As I said before, my personal preference would be to merge libdvdread
and libdvdnav
again (they were split a long time ago as some people didn’t need/want the menu support) — if it wasn’t for obvious legal issues I would merge libdvdcss as well, but that’s a different story. I just need to find the motivation to go look in the reverse dependencies of these two libraries, and see if the interface exposed between the two is ever used, it might be possible to reduce their surface as well.
Yes this would be a relatively big change for relatively small gain, on the other hand, it might be worth to get this as a new side-by-side installable library that can be used preferentially, falling back to the old ones if not present.

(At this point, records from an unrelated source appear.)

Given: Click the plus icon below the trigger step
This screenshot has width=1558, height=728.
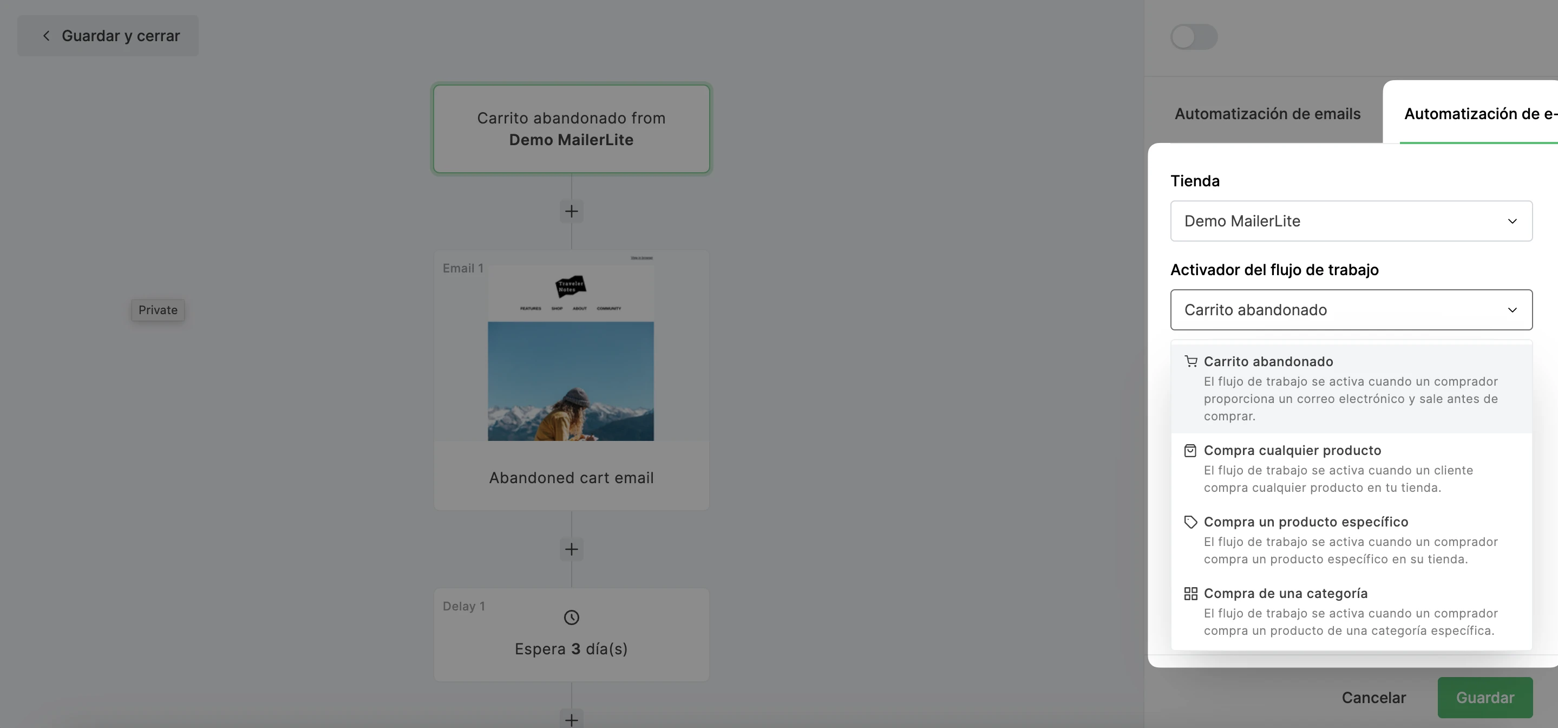Looking at the screenshot, I should click(571, 211).
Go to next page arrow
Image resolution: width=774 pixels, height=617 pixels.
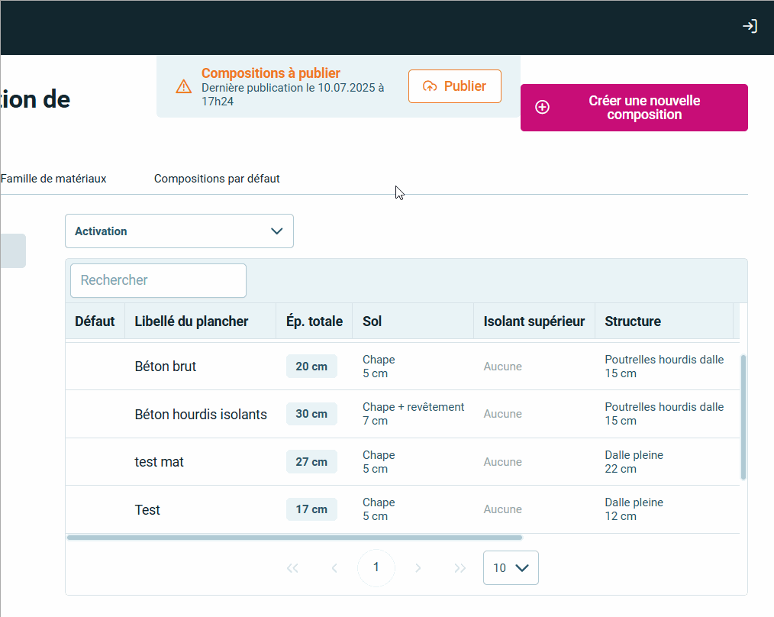(x=418, y=568)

And given the staleness of the code, I wouldn’t really mind having to go through testing from scratch at this point.
Anyway, at least the build system of the three libraries will soon look similar enough that they seem to be part of the same project, instead of each going its own way — among other things the ebuilds for the three should look almost entirely identical, in my opinion, so that should be a good start.
If you want to contribute, given that the only mailing list we have on videolan is for libdvdcss, you can push your branches to Gitorious thanks to the VideoLAN mirror and from there just contact somebody in #videolan on Freenode to get it reviewed/merged.

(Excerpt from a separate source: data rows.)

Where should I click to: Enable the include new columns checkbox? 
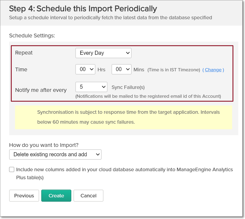tap(12, 169)
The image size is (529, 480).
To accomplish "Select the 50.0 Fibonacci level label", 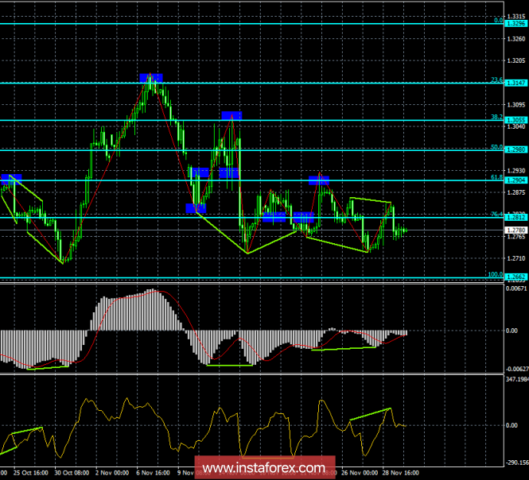I will click(x=496, y=146).
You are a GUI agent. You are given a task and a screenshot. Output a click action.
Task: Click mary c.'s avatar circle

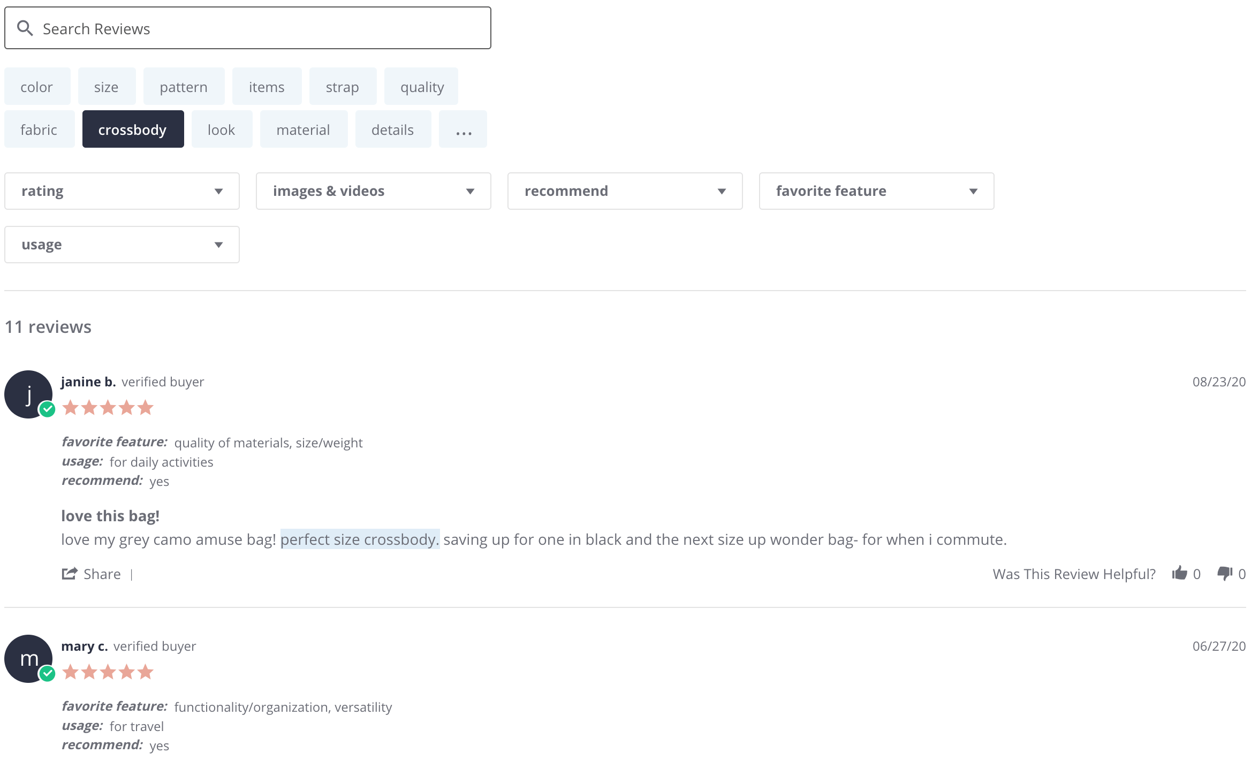28,658
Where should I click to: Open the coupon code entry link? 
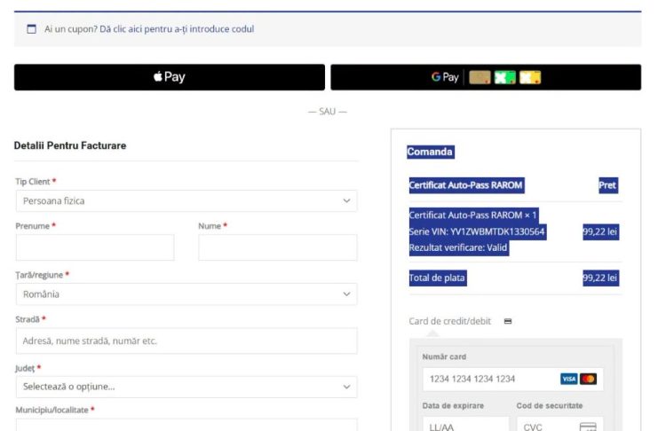click(x=177, y=29)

Update (2017-04-22): as you may know, Gitorious was acquired by GitLab in 2015 and turned down the service. So no more VideoLAN mirror or anything actually.

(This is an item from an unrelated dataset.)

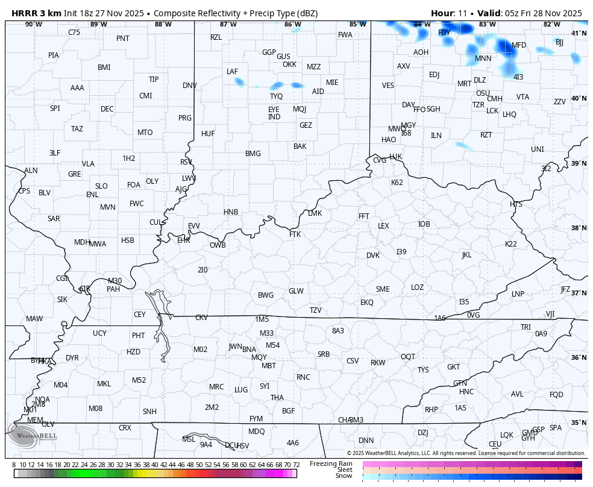Click the radar echo west of RZT

point(464,145)
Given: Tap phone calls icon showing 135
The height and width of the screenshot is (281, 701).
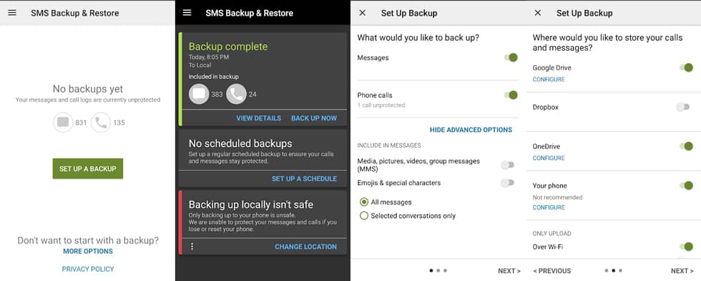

Personally I think there’s a lot to be improved what concerns the code quality in these libraries. For example that crazy casting to a bitfield struct to read out bits.I just don’t think there are enough people caring about DVDs enough that there’s much of a chance of big improvements…I have to admit my secret hope was that someone would just reimplement them as a FFmpeg stream input, but particularly dvdnav would be tricky to squeeze into the API.